Wie unterscheiden sich die mathematischen Knobelkurse von dem Mathe-macht-Spaß-Projekt?
RM: Der Knobelkurs an der Uni richtet sich an Kinder, deren Schulen nicht vom Projekt „Mathe macht Spaß" erreicht werden. Die Knobelkurs-Kinder kommen an die Uni und lernen dort mathebegeisterte Kinder von anderen Grundschulen kennen. Den Knobelkurs gibt es jedes Semester mit jeweils 10 Terminen. Beim Mathe-macht-Spaß-Projekt hingegen finden die Kurse in jahrgangsübergreifenden Gruppen in den beteiligten Grundschulen statt. In jedem Schulhalbjahr werden wöchentlich zwei Unterrichtsstunden im Tandem erteilt.
Wie sind die Didaktik-Studierenden in die Kurse eingebunden?
RM: 3-4 Studentinnen arbeiten pro Semester mit. Sie wählen die Inhalte in Absprache mit mir aus, bereiten die meisten Stunden vor und betreuen die Kinder. Ihre Erfahrungen werten sie meist im Rahmen einer Examensarbeit aus (heißt in Bayern "Zulassungsarbeit" zum Staatsexamen).

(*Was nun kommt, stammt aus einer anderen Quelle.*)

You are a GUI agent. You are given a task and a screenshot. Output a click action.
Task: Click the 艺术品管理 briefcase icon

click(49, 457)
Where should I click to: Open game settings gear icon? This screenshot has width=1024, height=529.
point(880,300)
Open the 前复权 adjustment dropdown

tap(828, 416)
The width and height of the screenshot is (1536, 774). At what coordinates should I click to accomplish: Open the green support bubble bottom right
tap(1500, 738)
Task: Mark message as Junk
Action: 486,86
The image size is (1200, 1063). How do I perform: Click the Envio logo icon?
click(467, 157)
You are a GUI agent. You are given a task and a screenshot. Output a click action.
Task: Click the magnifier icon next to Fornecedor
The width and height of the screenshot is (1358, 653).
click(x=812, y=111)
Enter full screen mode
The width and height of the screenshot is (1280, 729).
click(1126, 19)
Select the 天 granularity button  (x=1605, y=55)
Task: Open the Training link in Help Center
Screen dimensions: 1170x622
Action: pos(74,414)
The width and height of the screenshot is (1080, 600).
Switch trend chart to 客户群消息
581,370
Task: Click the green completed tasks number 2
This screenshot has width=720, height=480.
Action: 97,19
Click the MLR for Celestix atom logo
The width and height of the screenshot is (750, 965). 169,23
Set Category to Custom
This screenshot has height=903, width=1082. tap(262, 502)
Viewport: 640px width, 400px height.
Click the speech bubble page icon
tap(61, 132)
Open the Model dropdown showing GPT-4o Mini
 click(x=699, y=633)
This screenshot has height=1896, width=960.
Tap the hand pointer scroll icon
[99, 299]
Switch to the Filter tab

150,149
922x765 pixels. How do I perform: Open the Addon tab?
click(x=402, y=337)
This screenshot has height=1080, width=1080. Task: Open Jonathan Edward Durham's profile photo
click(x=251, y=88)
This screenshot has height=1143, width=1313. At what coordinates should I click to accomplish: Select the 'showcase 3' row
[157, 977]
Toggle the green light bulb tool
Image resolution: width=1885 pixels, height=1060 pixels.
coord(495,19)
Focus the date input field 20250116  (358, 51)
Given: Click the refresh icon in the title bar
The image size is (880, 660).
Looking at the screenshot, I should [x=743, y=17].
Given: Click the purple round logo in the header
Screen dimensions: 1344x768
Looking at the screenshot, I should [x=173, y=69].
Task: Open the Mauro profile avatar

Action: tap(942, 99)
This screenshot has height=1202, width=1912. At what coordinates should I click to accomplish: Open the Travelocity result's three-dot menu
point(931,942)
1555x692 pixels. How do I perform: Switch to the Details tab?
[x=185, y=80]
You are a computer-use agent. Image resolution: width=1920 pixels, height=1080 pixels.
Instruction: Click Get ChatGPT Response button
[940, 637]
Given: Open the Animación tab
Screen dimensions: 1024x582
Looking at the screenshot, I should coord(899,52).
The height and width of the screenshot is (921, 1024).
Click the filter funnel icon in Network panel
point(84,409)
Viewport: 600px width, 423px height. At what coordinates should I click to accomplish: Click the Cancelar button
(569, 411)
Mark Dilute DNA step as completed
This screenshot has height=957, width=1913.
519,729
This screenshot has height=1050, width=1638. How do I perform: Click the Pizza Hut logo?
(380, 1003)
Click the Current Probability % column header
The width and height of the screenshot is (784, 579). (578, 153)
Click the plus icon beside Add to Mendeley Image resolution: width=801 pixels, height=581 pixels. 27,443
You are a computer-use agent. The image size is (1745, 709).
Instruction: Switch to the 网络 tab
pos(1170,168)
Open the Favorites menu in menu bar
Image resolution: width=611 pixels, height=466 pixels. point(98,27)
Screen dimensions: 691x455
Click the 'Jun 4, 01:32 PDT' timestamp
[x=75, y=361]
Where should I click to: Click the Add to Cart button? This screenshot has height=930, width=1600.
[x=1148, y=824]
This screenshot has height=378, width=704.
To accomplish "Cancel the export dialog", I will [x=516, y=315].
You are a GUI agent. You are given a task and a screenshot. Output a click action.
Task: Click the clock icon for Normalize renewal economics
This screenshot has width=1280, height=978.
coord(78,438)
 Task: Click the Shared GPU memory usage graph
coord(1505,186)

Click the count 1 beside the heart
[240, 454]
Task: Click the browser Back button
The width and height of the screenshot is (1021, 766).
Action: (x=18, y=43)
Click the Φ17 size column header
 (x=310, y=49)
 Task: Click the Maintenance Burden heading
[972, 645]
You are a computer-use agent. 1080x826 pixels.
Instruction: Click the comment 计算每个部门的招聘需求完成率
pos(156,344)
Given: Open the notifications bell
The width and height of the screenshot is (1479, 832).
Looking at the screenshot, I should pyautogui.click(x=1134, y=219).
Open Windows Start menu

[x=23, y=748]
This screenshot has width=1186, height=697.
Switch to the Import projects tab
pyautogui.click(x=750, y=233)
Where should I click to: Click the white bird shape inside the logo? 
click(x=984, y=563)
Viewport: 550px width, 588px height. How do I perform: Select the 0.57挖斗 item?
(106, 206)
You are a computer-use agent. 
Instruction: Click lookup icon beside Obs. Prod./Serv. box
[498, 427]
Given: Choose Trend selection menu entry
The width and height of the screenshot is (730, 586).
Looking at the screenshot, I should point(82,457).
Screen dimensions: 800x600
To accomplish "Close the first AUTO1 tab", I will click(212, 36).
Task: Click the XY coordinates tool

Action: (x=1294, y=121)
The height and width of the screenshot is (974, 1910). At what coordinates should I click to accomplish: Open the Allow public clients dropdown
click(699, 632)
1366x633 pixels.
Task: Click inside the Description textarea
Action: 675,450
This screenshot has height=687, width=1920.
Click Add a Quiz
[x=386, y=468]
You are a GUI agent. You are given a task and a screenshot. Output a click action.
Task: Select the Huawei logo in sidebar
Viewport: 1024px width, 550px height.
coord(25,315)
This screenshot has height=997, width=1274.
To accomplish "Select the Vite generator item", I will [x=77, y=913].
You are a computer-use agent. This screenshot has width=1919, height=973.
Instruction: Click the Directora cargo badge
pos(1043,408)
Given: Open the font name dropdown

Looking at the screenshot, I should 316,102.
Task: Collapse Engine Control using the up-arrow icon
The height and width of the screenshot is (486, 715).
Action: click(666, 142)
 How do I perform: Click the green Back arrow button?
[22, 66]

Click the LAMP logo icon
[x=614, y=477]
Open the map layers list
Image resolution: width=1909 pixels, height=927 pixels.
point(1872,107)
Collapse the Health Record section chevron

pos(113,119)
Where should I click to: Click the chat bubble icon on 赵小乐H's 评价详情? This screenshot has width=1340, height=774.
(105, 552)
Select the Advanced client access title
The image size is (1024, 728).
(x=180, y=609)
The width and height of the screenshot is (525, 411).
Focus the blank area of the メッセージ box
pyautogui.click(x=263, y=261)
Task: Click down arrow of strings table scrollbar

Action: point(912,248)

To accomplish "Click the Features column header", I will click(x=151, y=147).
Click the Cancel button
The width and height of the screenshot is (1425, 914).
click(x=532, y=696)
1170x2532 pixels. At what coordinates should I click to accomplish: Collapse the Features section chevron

IW: Die Studierenden übernehmen für ein halbes Jahr folgende Aktivitäten: Besuch der wöchentlichen 2-stündigen Vorbereitungsbesprechungen (auch während der Semesterferien), schriftliche Ausarbeitung der Artikulation und die notwendige Verbesserung und Überarbeitung nach meiner Durchsicht, schriftliche Reflexion und Evaluierung, teilweise Erstellung von Arbeitsblättern und -materialien, Vorbereitung und Erteilung von Mathematikunterricht im Tandem, Dokumentation der Halbjahresarbeit in Plakaten und Direktpräsentationen. Dazu kommen zusätzliche besondere Aktivitäten im MatheMonatMai: Vorbereitung, Durchführung und Abwicklung der Schulfeste und Präsentationsaufgaben zum Projekt.